El presidente de Brasil, Jair Bolsonaro, despidió al ministro de Educación, Ricardo Vélez Rodríguez, debido a lo que calificó como su falta de competencia política, pero en realidad motivado por la presión del ala militar del Gobierno, que perdió la paciencia con el funcionario debido a sus repetidos traspiés. “No podemos seguir sangrando en un ministerio que es importantísimo”, declaró Bolsonaro.
El funcionario saliente es “una persona simpática, amable y competente, pero en materia de gestión dejó que desear”, declaró el mandatario de ultraderecha. “Básicamente le faltó gestión. El ministro no tenía experiencia política y fue acumulando una serie de problemas”, acotó.
Los principales impulsores de la salida del ahora exministro, un académico de origen colombiano identificado con causas ultraconservadoras, fueron los militares que integran el Gobierno, informó la prensa local.

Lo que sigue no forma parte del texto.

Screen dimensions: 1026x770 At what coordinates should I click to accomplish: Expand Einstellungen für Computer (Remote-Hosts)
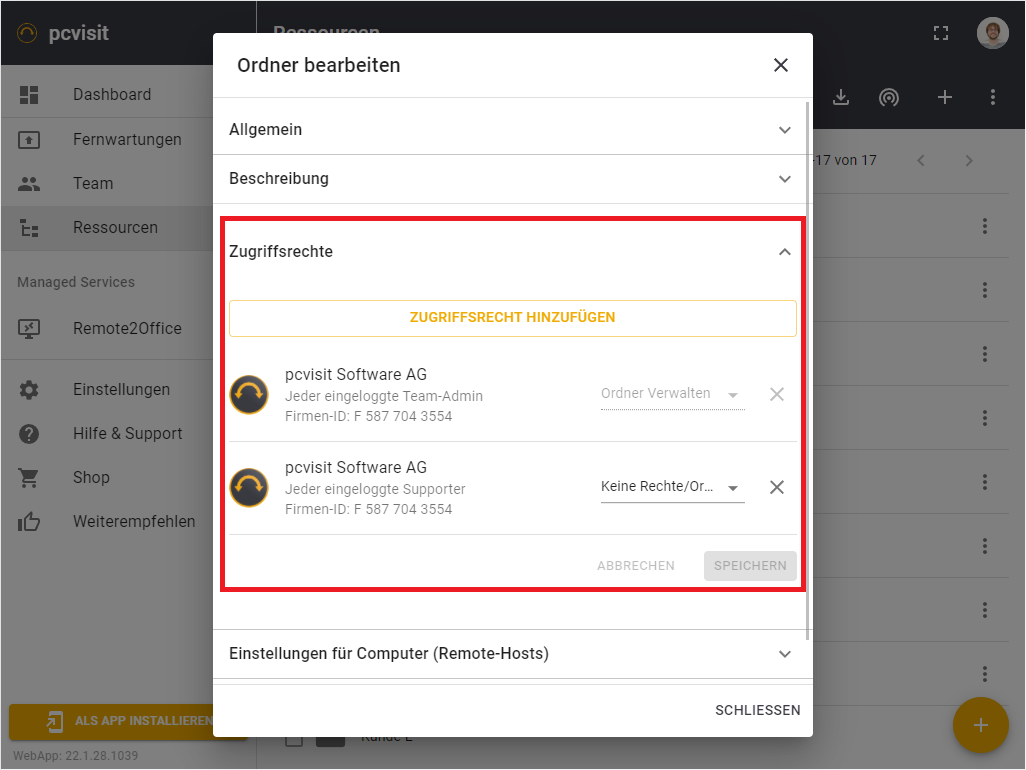pyautogui.click(x=510, y=654)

Estos rivalizan con la llamada ala ideológica del bolsonarismo, a la que pertenecía el funcionario defenestrado y en la que milita también el canciller Ernesto Araújo y que sigue los lineamientos del ensayista de ultraderecha Olavo de Carvalho.

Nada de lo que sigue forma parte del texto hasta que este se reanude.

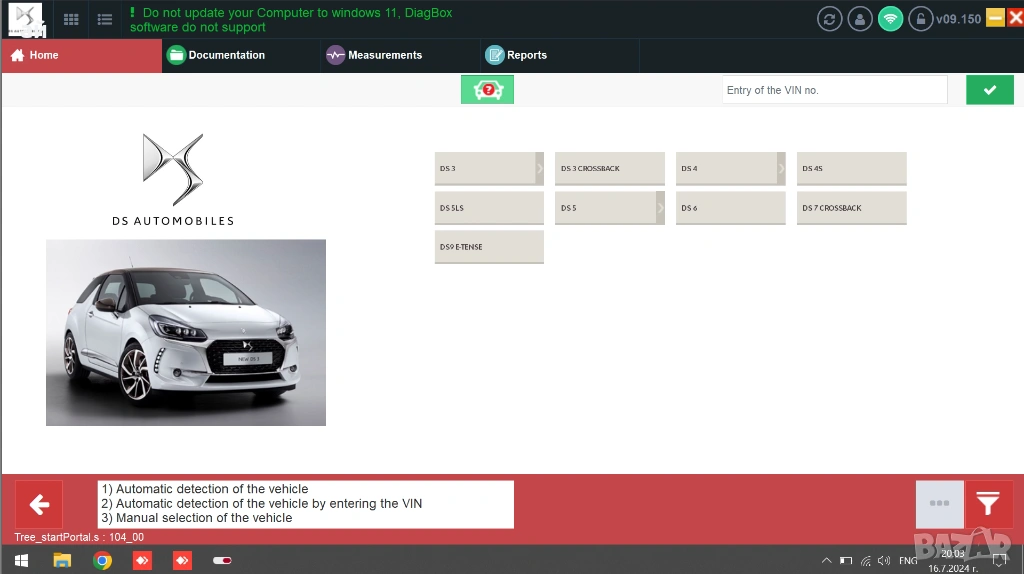1024x574 pixels.
Task: Switch to grid view icon
Action: [x=71, y=19]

Vélez Rodríguez Vélez se vio inmerso en polémicas que irritaron a los militares, más que por el contenido de sus dichos, por el ruido que generaban. Por ejemplo, la semana pasada afirmó que los militares que gobernaron Brasil de 1964 a 1985 no instauraron una dictadura sino un “régimen democrático de fuerza”, noción que pretendía introducir en los manuales escolares. Además, llegó a afirmar que los brasileños que viajan al exterior roban objetos en aviones y hoteles y parecen “caníbales”.